Temperate East Commonwealth Marine Reserves Network
IMPORTANT INFORMATION FOR MARINE USERS
Transitional arrangements for new areas added to the Commonwealth marine reserve estate
From the declaration of Commonwealth marine reserves in November 2012 until management plans come into effect in July 2014, transitional arrangements apply.
- Under the transitional arrangements, there are NO CHANGES ON THE WATER for users of new areas added to the Commonwealth marine reserves estate.
- NOTE: There are no changes to management arrangements in the marine reserves that existed prior to the establishment of the new reserves, that is, the same restrictions on activities will continue to apply even where those reserves have been incorporated into new reserves.
Click on the map or select a reserve from the list below
The Temperate East marine region is recognised as an area of global significance for a number of protected marine species. Several significant seamount ridges run parallel to the coast in this region. Scientists have recently discovered that these features support hundreds of species, including some previously unknown to science. The seamounts rise from seafloor depths of approximately 4800 metres to up to 130 metres from the surface (more than twice the height of Mt Kosciuszko), and are home to deepwater shark species that are only found in Australia.
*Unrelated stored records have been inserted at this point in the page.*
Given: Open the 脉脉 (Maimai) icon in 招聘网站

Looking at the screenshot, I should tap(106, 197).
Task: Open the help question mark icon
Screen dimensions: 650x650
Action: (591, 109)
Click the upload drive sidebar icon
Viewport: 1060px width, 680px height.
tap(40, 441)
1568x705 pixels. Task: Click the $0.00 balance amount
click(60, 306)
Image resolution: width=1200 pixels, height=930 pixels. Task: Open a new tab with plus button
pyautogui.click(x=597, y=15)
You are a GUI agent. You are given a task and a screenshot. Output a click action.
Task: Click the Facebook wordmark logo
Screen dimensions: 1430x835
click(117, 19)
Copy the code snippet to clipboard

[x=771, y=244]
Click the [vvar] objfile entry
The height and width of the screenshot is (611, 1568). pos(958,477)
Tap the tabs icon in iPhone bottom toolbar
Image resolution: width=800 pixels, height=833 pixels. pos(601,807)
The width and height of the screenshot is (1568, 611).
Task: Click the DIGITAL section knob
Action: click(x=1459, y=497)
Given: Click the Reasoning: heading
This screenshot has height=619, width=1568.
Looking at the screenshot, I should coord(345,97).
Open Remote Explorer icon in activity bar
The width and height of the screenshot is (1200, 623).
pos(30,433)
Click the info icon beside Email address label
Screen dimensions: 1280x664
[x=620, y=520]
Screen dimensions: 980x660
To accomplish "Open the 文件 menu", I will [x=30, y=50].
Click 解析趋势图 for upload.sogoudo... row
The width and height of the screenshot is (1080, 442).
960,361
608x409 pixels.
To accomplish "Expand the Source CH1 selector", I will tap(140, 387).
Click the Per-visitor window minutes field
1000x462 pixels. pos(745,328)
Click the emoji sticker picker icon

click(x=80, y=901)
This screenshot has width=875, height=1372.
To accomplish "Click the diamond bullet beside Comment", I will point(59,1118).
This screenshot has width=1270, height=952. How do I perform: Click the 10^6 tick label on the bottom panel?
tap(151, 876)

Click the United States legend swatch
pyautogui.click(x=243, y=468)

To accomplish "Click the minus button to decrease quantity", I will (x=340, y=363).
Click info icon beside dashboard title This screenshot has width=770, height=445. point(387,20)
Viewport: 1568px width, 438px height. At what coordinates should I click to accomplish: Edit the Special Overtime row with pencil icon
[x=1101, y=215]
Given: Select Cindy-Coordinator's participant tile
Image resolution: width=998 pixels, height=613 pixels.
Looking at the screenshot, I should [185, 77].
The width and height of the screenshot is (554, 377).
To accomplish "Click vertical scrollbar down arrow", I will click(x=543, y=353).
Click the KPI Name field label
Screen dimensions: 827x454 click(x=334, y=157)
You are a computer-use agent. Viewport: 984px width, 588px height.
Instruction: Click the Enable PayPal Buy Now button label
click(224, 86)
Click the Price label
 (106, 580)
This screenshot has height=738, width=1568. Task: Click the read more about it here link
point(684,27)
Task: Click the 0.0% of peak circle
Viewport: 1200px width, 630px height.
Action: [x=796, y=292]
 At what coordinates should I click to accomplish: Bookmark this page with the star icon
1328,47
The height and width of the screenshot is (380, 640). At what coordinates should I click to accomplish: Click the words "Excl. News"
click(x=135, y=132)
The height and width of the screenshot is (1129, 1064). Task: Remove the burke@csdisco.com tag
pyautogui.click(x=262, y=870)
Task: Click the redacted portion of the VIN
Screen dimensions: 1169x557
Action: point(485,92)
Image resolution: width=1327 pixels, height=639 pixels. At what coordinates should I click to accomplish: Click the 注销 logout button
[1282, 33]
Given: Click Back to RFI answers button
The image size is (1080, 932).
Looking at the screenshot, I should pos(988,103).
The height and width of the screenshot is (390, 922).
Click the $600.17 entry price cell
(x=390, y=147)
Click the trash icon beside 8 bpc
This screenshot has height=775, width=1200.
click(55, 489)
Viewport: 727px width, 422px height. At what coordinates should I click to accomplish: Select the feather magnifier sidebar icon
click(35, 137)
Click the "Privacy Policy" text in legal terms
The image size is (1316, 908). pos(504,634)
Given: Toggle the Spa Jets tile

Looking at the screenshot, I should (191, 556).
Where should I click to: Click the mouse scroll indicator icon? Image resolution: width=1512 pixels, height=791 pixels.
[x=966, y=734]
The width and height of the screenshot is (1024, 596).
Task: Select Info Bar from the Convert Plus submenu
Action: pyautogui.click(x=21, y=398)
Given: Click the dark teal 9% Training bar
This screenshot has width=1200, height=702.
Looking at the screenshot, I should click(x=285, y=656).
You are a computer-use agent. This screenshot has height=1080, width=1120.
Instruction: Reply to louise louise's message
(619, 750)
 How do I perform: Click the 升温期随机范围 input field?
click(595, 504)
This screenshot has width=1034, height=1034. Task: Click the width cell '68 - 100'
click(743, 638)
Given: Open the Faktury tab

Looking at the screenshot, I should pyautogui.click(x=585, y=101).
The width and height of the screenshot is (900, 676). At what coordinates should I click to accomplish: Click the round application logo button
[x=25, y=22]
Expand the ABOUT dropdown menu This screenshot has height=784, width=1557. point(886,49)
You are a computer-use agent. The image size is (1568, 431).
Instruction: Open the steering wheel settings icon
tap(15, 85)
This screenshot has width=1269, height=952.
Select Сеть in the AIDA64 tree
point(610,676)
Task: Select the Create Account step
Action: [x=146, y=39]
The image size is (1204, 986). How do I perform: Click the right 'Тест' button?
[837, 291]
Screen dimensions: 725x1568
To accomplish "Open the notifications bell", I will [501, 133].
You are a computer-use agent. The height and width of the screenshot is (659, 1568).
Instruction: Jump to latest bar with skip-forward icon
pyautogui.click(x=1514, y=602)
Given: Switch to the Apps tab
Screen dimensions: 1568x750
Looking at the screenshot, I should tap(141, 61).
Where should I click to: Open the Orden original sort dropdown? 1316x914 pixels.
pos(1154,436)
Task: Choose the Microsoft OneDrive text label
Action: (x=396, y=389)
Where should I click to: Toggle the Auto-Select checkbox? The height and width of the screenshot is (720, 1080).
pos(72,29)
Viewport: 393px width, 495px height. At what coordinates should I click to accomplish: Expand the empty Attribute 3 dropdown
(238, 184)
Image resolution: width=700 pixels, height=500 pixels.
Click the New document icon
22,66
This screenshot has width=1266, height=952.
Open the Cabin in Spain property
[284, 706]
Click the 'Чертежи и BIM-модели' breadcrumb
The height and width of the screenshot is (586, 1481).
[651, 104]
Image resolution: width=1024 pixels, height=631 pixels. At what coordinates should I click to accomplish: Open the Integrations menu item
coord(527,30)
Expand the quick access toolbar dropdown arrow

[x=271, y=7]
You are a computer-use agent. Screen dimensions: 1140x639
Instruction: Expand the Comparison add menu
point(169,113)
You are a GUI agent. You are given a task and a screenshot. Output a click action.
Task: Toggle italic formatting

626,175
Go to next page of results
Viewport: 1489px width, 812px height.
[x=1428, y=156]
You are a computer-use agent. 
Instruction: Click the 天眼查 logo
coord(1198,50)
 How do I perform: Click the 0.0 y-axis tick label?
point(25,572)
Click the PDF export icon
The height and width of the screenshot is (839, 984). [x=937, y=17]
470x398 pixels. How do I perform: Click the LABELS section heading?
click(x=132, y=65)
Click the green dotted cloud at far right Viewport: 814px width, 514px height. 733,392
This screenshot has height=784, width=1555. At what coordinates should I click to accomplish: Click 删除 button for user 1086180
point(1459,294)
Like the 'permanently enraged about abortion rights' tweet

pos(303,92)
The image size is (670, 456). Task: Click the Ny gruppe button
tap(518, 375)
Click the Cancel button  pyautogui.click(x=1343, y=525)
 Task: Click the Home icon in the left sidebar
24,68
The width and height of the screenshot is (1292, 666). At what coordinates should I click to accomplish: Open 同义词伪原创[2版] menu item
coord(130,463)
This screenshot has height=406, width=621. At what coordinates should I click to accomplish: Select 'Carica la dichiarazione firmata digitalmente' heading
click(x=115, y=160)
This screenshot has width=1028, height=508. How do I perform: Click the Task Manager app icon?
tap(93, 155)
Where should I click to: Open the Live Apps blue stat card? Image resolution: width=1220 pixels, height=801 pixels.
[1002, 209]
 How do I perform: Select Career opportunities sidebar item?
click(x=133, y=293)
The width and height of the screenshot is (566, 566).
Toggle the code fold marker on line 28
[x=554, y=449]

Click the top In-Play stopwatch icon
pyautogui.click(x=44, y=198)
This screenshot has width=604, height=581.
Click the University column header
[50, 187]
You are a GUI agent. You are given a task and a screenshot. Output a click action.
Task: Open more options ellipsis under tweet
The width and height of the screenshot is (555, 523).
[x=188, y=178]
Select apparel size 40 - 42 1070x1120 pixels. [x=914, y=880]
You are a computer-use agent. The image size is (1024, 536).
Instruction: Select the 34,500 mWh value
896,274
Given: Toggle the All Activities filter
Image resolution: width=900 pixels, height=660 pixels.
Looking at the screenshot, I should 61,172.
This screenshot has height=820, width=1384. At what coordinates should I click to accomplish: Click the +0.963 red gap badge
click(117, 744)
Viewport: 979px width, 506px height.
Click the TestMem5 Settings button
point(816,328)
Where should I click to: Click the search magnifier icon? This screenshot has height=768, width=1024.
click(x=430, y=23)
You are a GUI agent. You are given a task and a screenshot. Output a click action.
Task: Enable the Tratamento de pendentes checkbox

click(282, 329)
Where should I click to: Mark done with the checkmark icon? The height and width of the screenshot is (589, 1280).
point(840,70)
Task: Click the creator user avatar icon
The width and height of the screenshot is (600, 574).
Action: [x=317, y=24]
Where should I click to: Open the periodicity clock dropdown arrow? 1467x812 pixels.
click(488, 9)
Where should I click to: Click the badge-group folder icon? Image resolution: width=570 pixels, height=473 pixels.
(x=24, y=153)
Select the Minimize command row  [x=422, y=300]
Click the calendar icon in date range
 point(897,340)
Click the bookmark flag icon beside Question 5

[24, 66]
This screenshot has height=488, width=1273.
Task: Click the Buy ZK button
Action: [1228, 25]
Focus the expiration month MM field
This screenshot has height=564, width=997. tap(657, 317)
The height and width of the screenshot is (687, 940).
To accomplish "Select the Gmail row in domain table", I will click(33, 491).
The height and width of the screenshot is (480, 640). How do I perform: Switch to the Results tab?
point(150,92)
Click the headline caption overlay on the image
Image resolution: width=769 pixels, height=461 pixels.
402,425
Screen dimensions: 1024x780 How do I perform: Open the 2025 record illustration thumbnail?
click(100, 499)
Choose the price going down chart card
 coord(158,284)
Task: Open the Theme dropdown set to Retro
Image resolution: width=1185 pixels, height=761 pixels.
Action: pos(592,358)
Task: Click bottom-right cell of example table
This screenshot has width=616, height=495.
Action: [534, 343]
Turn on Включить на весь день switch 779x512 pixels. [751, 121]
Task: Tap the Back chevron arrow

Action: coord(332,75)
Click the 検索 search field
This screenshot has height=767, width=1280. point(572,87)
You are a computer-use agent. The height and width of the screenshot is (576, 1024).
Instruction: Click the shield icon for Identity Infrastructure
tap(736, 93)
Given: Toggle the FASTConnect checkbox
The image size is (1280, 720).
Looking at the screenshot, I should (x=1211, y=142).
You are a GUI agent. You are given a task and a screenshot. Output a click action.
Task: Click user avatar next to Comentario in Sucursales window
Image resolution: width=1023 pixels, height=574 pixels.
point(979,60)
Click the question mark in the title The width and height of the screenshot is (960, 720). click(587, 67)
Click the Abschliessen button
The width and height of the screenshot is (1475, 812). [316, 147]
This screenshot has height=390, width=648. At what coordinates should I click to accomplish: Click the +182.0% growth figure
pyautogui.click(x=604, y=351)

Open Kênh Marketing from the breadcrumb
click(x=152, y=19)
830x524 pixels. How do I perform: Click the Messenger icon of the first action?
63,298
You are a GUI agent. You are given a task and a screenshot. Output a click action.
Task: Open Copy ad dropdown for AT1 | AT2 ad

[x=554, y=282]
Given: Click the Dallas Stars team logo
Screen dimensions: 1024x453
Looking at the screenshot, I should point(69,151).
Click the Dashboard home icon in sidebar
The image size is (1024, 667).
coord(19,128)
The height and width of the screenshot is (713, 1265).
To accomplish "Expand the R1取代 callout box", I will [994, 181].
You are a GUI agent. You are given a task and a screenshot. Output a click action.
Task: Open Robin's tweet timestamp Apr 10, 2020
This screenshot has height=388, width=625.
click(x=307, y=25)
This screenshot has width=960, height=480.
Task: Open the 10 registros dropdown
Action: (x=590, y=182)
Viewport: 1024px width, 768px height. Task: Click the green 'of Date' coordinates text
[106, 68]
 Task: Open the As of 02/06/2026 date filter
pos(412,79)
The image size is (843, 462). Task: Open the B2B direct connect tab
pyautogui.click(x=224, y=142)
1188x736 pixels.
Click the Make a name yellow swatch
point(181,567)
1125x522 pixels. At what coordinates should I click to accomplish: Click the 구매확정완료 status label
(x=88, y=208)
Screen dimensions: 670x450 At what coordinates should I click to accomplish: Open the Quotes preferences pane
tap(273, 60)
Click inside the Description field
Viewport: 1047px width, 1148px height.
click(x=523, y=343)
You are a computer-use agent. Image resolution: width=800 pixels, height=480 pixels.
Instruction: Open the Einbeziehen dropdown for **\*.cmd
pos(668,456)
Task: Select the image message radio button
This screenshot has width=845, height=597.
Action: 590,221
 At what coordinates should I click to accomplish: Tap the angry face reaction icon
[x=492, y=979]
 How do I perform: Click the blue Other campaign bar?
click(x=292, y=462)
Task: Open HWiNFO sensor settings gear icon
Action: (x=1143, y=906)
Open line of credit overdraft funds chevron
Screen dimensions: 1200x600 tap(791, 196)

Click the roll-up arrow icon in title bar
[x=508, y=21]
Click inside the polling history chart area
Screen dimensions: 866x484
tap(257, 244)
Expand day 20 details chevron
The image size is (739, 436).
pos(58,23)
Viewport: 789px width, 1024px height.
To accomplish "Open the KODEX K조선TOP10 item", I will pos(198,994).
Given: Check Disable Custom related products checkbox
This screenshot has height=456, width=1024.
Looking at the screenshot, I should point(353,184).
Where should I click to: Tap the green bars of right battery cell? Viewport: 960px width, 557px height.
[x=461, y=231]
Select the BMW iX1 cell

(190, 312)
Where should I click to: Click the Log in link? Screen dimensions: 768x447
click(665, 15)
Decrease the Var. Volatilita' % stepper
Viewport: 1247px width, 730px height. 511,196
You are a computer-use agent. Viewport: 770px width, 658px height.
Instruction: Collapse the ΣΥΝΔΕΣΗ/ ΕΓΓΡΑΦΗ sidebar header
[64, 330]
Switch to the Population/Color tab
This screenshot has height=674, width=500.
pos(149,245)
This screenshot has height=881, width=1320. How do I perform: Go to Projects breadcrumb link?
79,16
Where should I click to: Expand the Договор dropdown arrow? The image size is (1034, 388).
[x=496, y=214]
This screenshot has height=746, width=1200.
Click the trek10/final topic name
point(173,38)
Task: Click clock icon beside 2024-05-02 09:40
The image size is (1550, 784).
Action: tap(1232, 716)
The Temperate East Commonwealth Marine Reserves Network covers 383 352 km2 and includes 8 separate Commonwealth Marine Reserves. The reserves are:
- Jervis Commonwealth Marine Reserve
- Hunter Commonwealth Marine Reserve
- Cod Grounds Commonwealth Marine Reserve (includes former Cod Grounds Commonwealth Marine Reserve)
- Solitary Islands Commonwealth Marine Reserve (includes former Solitary Islands Marine Reserve (Commonwealth Waters))
- Central Eastern Commonwealth Marine Reserve
- Gifford Commonwealth Marine Reserve
- Lord Howe Commonwealth Marine Reserve (includes former Lord Howe Island Marine Park (Commonwealth Waters) and Elizabeth and Middleton Reefs Marine National Nature Reserve)
- Norfolk Commonwealth Marine Reserve
The reserves will be managed for the primary purpose of conserving the biodiversity found in them, while also allowing for the sustainable use of natural resources in some areas. The reserves include a vast range of ecosystems, habitats and biological communities representative of the Temperate East Marine Region. The reserves will help ensure our marine environment remains healthy and is more resilient to the effects of climate change and other pressures.
The Temperate East Commonwealth Marine Reserves Network will provide additional protection for several species listed as endangered or vulnerable under Commonwealth legislation or international agreements, including the critically-endangered east coast population of grey nurse shark and the vulnerable white shark. The network also includes: important offshore reef habitat at Elizabeth and Middleton Reefs, Lord Howe Island and at Norfolk Island that support the threatened black cod; the southernmost extent of many reef-building coral species; as well as important breeding, foraging and feeding areas for several species of seabird including the little tern.